(Target pointing data)
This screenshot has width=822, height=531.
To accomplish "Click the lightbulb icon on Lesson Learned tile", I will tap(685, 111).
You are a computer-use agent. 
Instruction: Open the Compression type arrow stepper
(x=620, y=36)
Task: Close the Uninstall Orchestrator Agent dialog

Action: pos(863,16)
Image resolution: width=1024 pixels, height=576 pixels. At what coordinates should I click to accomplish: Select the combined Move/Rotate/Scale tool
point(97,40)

**Task prompt**
From the entries above, pull out every line containing the string "width". The match is case-sensitive.

**Task response**
This screenshot has width=822, height=531.
Image resolution: width=1024 pixels, height=576 pixels. At what coordinates should I click to accomplish: Select the combined Move/Rotate/Scale tool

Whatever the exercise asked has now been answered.